アプリケーションのターミナルでappディレクトリに移動し、messengerサービスの実行中のインスタンスを全て停止後、新しいサービスレジストレーションコードを含めるためにDocker imageをリビルドします。
cd app
docker rm $(docker stop $(docker ps -a -q --filter ancestor=messenger --format="{{.ID}}"))
docker build -t messenger .
ブラウザでhttp://localhost:8500にアクセスすると、Consul UIが実際に動いているのを見ることができます(まだ何も面白いことは起きていないのですが)。
messengerリポジトリのrootユーザとして、デプロイスクリプトを実行してmessengerサービスのインスタンスを開始します。
CONSUL_HOST=consul-client CONSUL_PORT=8500 ./infrastructure/messenger-deploy.sh
ブラウザの Consul UI で、ヘッダーバーの Servicesをクリックして、1つのmessengerサービスが実行されていることを確認します。
デプロイスクリプトをさらに複数回実行し、messengerサービスのインスタンスをさらに起動します。Consul UIで、それらが実行されていることを確認します。
CONSUL_HOST=consul-client CONSUL_PORT=8500 ./infrastructure/messenger-deploy.sh
次に、リバースプロキシ及びロードバランサとしてNGINXオープンソースを追加し、全ての実行中のmessengerインスタンスの受信トラフィックをNGINXにルーティングします。
アプリケーションのターミナルで、rootユーザとしてmessengerリポジトリにディレクトリを移動しload-balancerと呼ばれるディレクトリと3つのファイルを作成します。
mkdir load-balancer
cd load-balancer
touch nginx.ctmpl
touch consul-template-config.hcl
touch Dockerfile
Dockerfileは、NGINXとConsulテンプレートが実行されるコンテナを定義します。Consulテンプレートは他の2つのファイルを使って、サービスレジストリでmessengerサービスが変更(サービスインスタンスの立ち上げや停止)されたときに、NGINXのアップストリーム情報を動的に更新します。
手順1で作成したnginx.ctmplファイルを開き、以下の NGINX 設定のスニペットを追加します。これは Consul テンプレートが NGINX のアップストリームグループを動的に更新する際に使用されます。

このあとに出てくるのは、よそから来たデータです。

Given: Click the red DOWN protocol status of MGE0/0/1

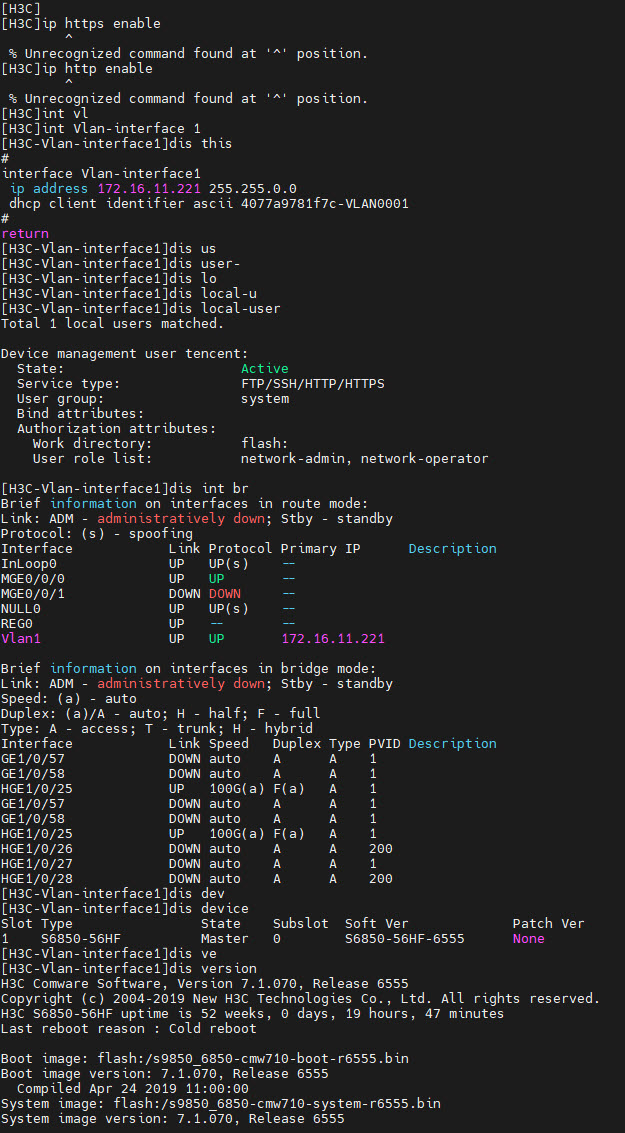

upstream messenger_service {
{{- range service "messenger" }}
server {{ .Address }}:{{ .Port }};
{{- end }}
}
server {
listen 8085;
server_name localhost;
location / {
proxy_pass http://messenger_service;
add_header Upstream-Host $upstream_addr;
}
}
このスニペットは、Consulに登録されている各messengerサービスインスタンスのIPアドレスとポート番号を、NGINX messenger_serviceグループに追加します。NGINXは、受信したリクエストを動的に定義されたupstreamサービスインスタンスにプロキシします。
手順1で作成したconsul-template-config.hclファイルを開き、以下の設定を追加します。
consul {
address = "consul-client:8500"
retry {
enabled = true
attempts = 12
backoff = "250ms"
}
}
template {
source = "/usr/templates/nginx.ctmpl"
destination = "/etc/nginx/conf.d/default.conf"
perms = 0600
command = "if [ -e /var/run/nginx.pid ]; then nginx -s reload; else nginx; fi"
}
このConsul テンプレート用の設定は、source
テンプレート (前の手順で作成した NGINX スニペット) を再作成し、指定されたdestination
に配置し、最後に指定されたcommand
(NGINXに設定の再読み込みを実施)を実行するように指示します。
これはサービスインスタンスがConsulに登録、更新、または登録解除されるたびに、新しいdefault.confファイルが作成されることを意味します。 NGINXはその後、ダウンタイムなしで設定を再読み込みし、サーバー郡 (messengerサービスインスタンス) のトラフィックを正常に処理します。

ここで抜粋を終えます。